A langoustine is a decapod crustacean of the lobster family scientifically known as Nephrops norvegicus.
Langoustines share visual similarities with both lobster and shrimp but are smaller than the former and larger than the latter. Their shell is naturally colored a faint orange and does not change color during cooking.
Other names for langoustine include Norway Lobster, Dublin Bay Prawns and in Italy – Scampi (not to be confused with the American-Italian sauce for shrimp).
Where Do Langoustines Come From?
Langoustines inhabit the northeastern Atlantic (plentiful off the coasts of Scotland, it is said that half the world’s supply is caught in Scottish waters), adjacent continental waters (Norway and as even up to Iceland) and as far south as Portugal.
They have been so heavily overfished in the Mediterranean that currently almost none are caught there.

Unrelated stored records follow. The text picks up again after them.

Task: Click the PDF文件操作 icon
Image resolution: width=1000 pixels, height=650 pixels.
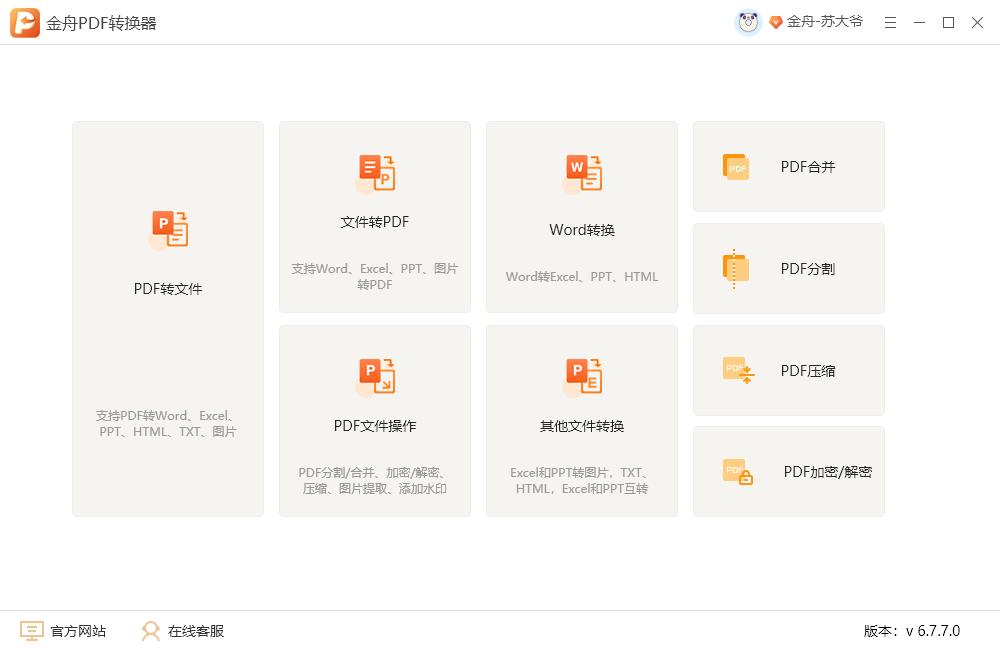Action: (x=375, y=376)
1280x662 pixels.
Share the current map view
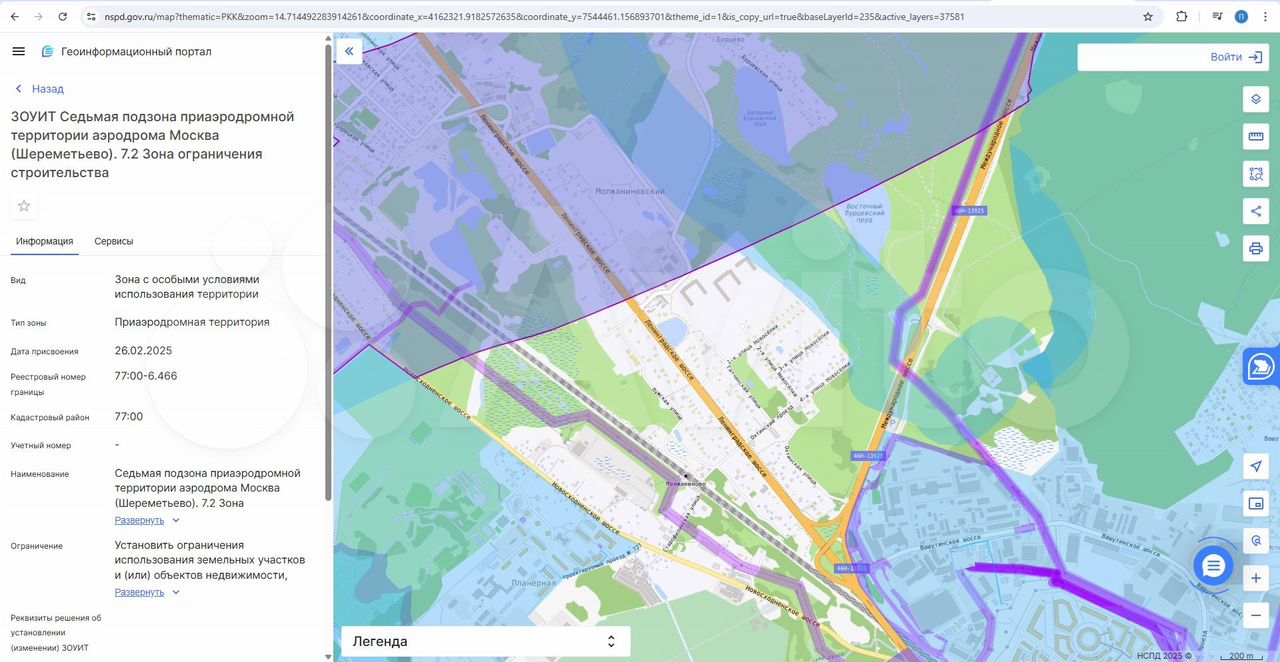coord(1256,211)
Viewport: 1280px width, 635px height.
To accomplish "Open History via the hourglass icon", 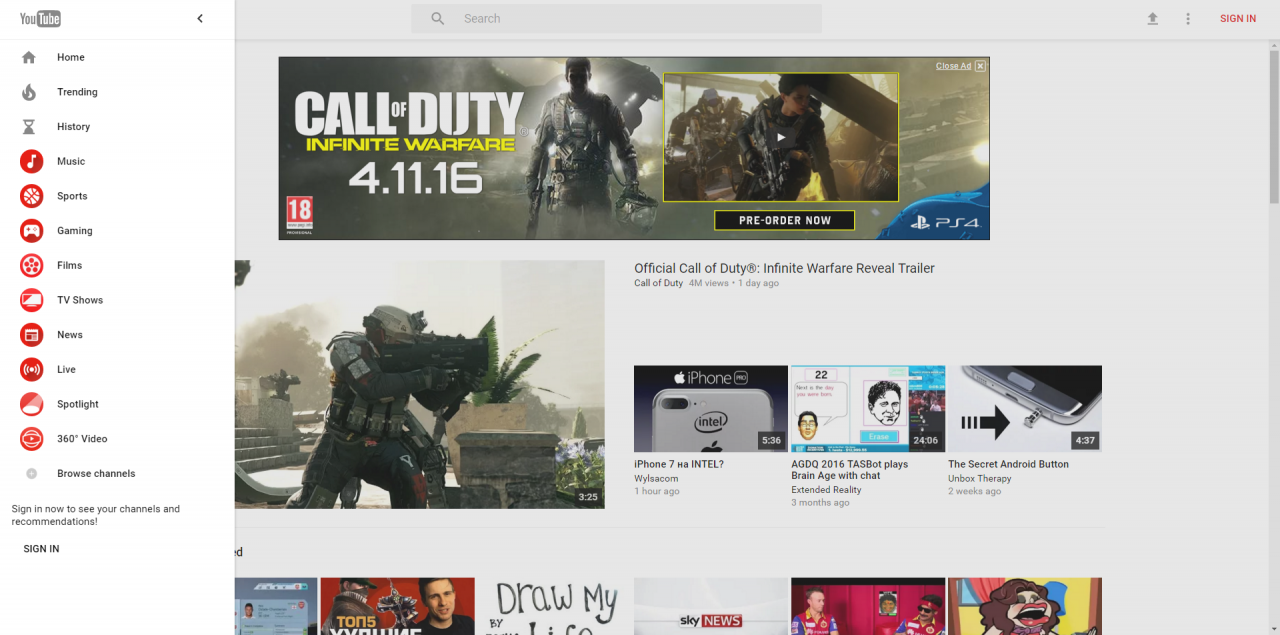I will (x=29, y=127).
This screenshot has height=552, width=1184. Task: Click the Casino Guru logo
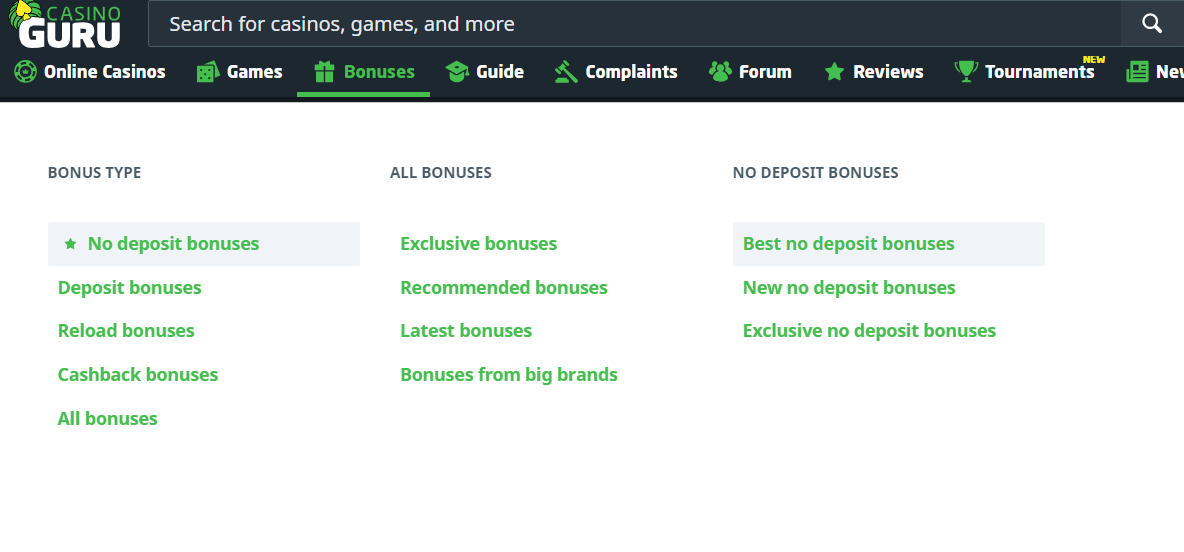[x=66, y=25]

According to Irish food chronicler Theodora Fitzgibbon the crustaceans were brought to Ireland’s shores by Norwegian boats moored in Dublin Bay.

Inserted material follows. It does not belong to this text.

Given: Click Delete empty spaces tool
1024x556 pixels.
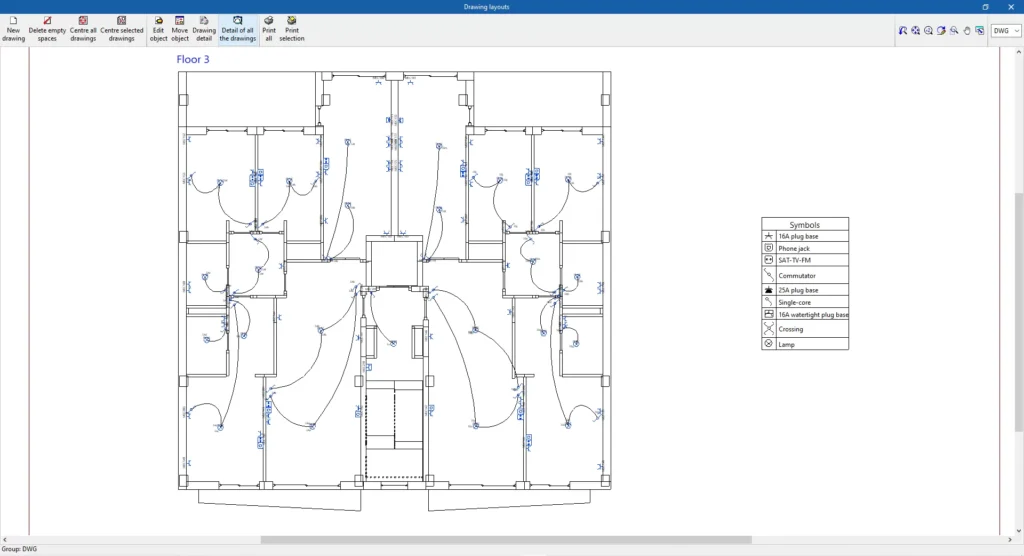Looking at the screenshot, I should 47,29.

The frozen langoustines we procured for this recipe (below) were caught wild in Irish waters – true Dublin Bay prawns. They were on the small side, about 7 per pound. Smaller than spiny lobster and larger than jumbo shrimp or crayfish.
How to Cook Langoustines?
Langoustine can be prepared in multiple ways.
They can be cooked whole, the tail meat only can be harvested and cooked or they can be butterflied or split in half lengthwise and cooked on the shell as we do here.
Some of the most popular ways to cook langoustines are:
- briefly boiling them whole in salted water
- sauteing the shelled tail meat
- poaching the shelled tail meat in butter or stock etc.
- simmering the shelled tail meat or halved langoustine pieces in flavorful sauces
- broiling or grilling the butterflied or halved crustaceans
TOP TIP: Do not overcook langoustines. As soon as their translucent flesh turns opaque and white they are done. Cooking them past that point will cause the meat to become tough and dry.
Ingredients for This Langoustine Recipe
This recipe is based on how you would see langoustine cooked and presented in many Irish restaurants that offer Dublin Bay prawns.
Frozen langoustine. The larger the better for this recipe, so for the two pounds called for you are generally better off with ten langoustines versus fourteen like we have in this example. Larger ones do cost more per pound and are harder to come by. You also have the consideration of how many people you are serving.
Compound butter. We like to use salted Irish butter that has been softened. Fresh parsley and dill, chopped finely; minced garlic; red pepper flakes and lemon juice to taste. Salt and black pepper to further season the butter as needed.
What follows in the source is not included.